§ Your goal:
Duplicate every one of the records below line for line, without the pictures.

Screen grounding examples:
- - - -

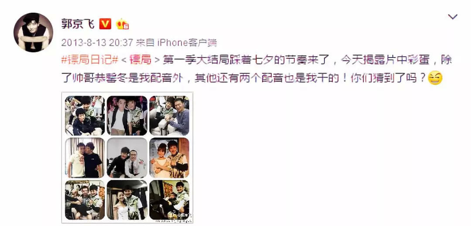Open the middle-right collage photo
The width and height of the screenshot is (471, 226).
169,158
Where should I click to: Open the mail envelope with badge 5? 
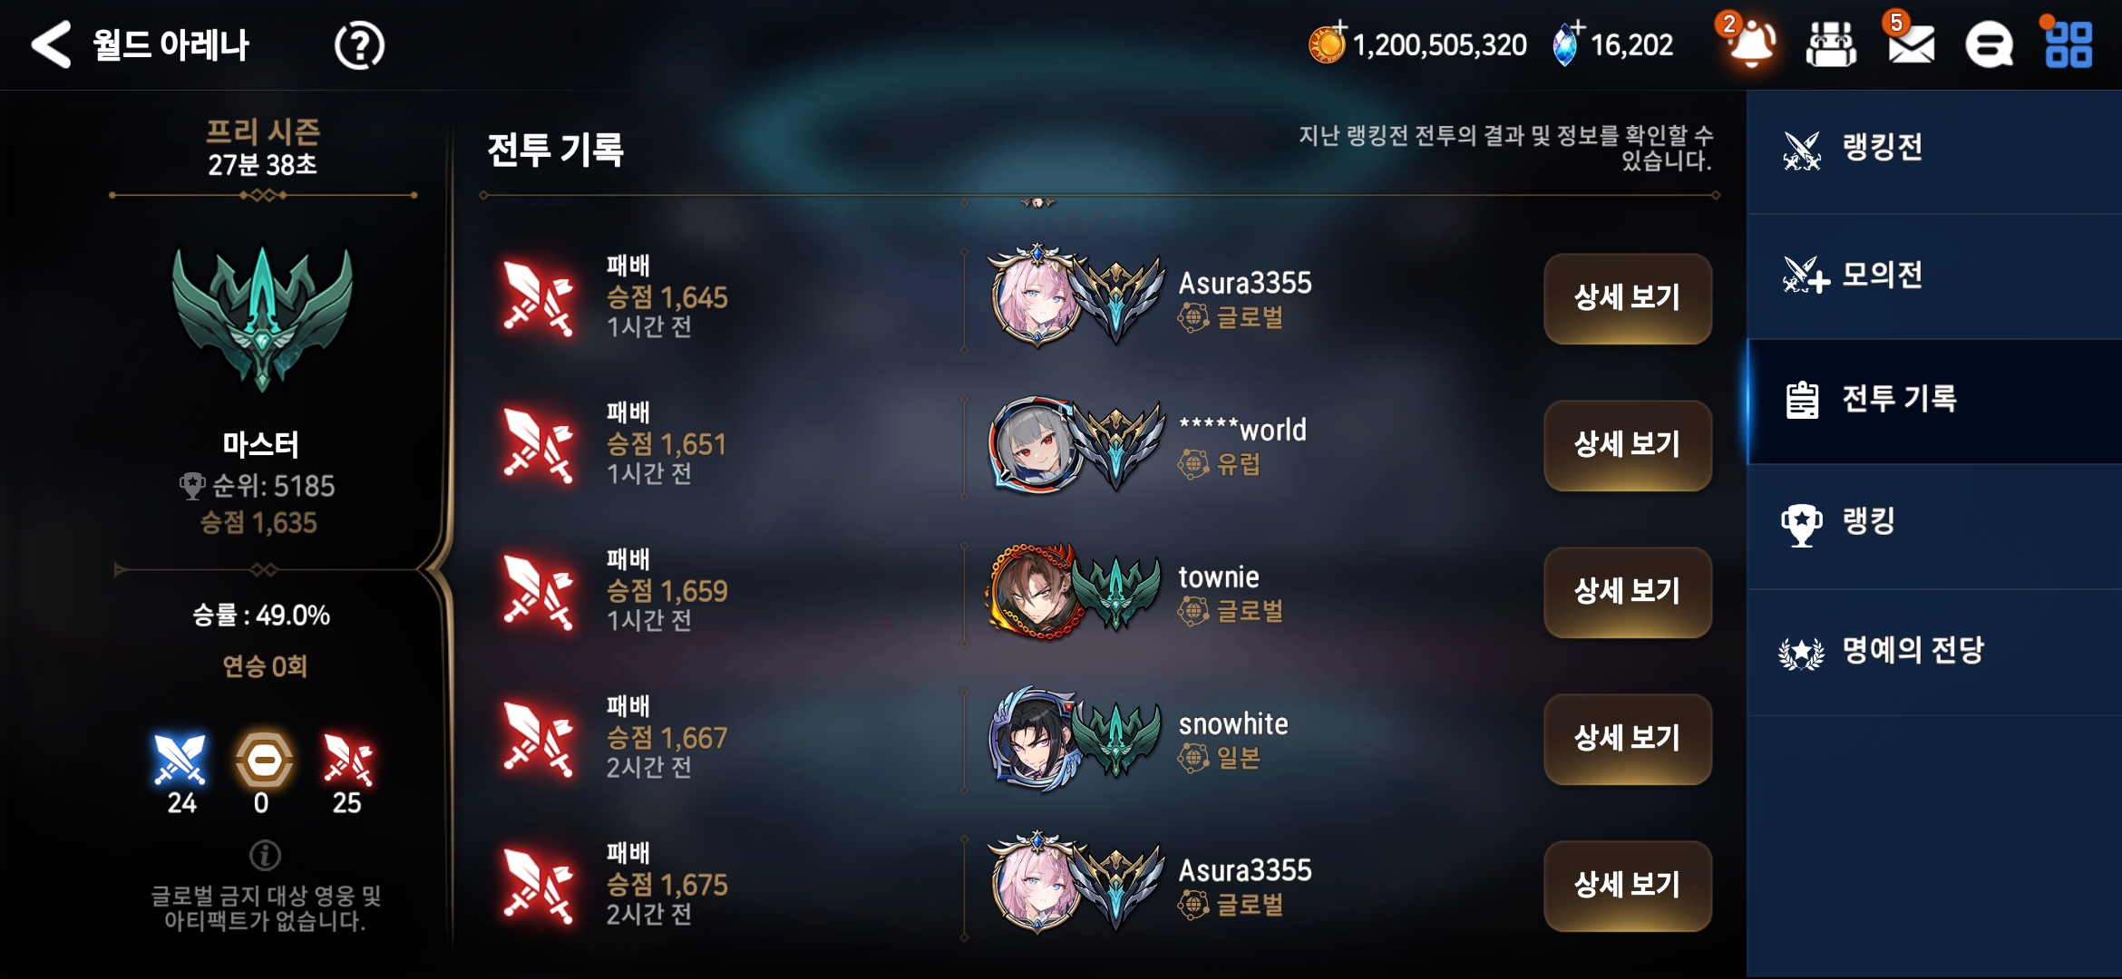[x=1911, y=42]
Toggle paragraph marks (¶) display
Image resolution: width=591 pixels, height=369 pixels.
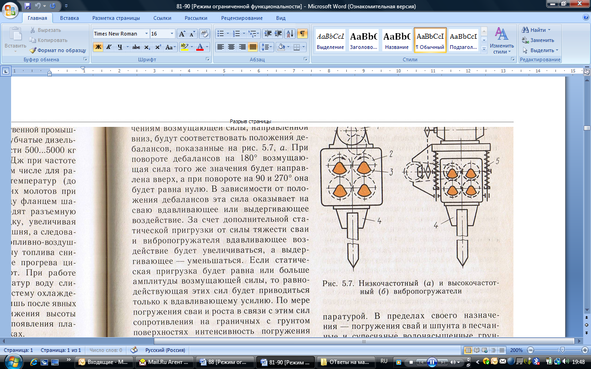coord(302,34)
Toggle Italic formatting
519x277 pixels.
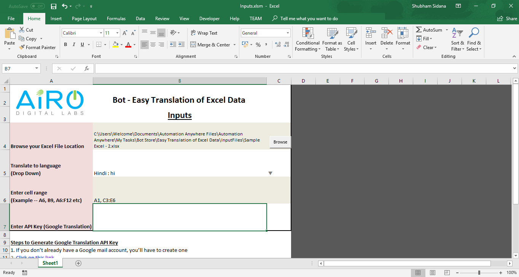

- - - -

§ Result below:
Open the middle-right collage photo
The width and height of the screenshot is (471, 226).
169,158
Where should I click to: Open the mail envelope with badge 5? 
[x=1911, y=42]
Toggle paragraph marks (¶) display
Image resolution: width=591 pixels, height=369 pixels.
coord(302,34)
Toggle Italic formatting
519x277 pixels.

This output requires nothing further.